I've been given a Draper WTL12 Wood Lathe in bits. I've no instruction manual and I'm not sure how it all fits together. Most of of it is obvious, but some of the bits in the box are a bit mysterious. I'm not sure if the lathe is complete and/or if all the bits I've got ARE parts of the lathe. So if anyone out there has this lathe and could provide some advice / photos / instruction manual (well I can hope!) that would be fantastic. I'm going to take some photos of the mysterious bits so as to try and identify them.

ANY help will be most welcome.

Nigel


----------



## Gitface (5 Aug 2010)

Hi 

If memory sevres me right then it's the same as the Clarke CWL12D. 

Here is a link to the manual. 

Mark...........


----------



## nigel13 (5 Aug 2010)

Tha looks like what is in my box! Thanks.

I should mention that I also contacted Draper themselves and they have offered to send me a copy of the manual by post. Now that is what I call customer service!


----------



## Lightweeder (5 Aug 2010)

Hello Nigel

Draper get a bad press usually, but I have a soft spot for them


----------



## Lightweeder (5 Aug 2010)

By the way Nigel - welcome


----------



## petercharlesfagg (5 Aug 2010)

Glad to hear that you are on your way with the lathe.
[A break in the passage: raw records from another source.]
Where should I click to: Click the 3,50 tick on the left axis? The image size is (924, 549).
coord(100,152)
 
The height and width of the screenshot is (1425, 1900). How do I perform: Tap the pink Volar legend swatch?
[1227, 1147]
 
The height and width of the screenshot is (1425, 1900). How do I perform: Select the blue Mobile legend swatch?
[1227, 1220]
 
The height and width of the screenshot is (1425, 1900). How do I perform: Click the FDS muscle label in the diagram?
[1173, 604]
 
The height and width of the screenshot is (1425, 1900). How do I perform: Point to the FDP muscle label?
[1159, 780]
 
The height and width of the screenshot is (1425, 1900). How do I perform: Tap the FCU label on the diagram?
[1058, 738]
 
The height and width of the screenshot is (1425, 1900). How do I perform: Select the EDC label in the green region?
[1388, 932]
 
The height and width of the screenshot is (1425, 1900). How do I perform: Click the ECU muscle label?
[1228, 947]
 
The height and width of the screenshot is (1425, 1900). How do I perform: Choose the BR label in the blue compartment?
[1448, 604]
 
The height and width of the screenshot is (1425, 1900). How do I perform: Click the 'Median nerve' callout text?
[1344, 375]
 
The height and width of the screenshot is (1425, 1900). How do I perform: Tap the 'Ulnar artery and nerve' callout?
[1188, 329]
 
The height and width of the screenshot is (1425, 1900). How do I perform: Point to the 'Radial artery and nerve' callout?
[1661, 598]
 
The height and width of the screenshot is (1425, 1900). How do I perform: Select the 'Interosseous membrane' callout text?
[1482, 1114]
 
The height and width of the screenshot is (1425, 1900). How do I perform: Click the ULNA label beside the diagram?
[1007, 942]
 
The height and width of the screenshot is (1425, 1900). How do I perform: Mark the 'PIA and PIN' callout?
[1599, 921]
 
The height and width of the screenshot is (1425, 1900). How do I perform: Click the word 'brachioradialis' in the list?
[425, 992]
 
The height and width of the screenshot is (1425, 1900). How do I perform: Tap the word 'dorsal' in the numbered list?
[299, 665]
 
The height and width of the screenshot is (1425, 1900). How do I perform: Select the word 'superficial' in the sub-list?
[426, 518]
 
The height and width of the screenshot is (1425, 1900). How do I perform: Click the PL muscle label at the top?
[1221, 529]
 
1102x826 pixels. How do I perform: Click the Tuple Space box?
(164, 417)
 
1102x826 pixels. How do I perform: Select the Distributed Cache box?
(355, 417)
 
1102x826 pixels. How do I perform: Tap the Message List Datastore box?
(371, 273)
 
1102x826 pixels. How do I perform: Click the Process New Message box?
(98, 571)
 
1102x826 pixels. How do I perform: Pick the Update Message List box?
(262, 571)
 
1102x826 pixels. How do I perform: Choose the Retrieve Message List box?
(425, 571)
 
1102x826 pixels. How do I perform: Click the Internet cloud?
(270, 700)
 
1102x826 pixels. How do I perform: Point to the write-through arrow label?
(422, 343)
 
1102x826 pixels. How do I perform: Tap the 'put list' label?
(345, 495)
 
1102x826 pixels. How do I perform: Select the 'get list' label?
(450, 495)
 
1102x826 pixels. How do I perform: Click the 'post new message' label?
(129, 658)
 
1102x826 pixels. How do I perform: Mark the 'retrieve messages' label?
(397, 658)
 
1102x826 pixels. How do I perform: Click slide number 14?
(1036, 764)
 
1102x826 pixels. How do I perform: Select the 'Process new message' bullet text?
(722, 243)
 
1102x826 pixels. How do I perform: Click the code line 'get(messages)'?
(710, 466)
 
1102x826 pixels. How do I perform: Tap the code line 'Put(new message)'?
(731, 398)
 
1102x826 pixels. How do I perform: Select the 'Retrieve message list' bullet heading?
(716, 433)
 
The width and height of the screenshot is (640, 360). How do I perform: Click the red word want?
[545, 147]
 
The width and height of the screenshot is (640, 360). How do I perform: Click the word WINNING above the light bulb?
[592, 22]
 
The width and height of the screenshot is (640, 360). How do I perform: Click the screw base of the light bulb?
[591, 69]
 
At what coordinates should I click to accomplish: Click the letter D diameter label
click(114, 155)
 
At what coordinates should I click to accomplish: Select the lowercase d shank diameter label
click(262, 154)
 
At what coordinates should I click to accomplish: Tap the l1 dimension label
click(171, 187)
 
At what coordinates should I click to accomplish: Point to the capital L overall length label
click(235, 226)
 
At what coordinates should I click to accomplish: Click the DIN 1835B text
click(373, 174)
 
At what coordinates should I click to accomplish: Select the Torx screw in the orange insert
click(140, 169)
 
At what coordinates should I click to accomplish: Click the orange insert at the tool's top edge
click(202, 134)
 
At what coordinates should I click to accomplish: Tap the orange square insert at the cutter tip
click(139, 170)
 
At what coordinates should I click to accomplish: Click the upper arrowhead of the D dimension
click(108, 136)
I too had one as my very first proper lathe albeit with only one bed bar but it served me well and taught me a lot for nearly 3 years.

Welcome to the forum.

Regards, Peter.


----------



## Bodrighy (5 Aug 2010)

Welcome Nigel. Do you really want to get it all set up? Turning is addictive, expensive if you become a toolaholic, painful at times and time consuming. In other words great fun :lol: 

Pete


----------



## nigel13 (5 Aug 2010)

Thanks for the welcome!

I'm going to study the manual and get the lathe set up. I'll get back on here when I get to bits I don't recognize.


----------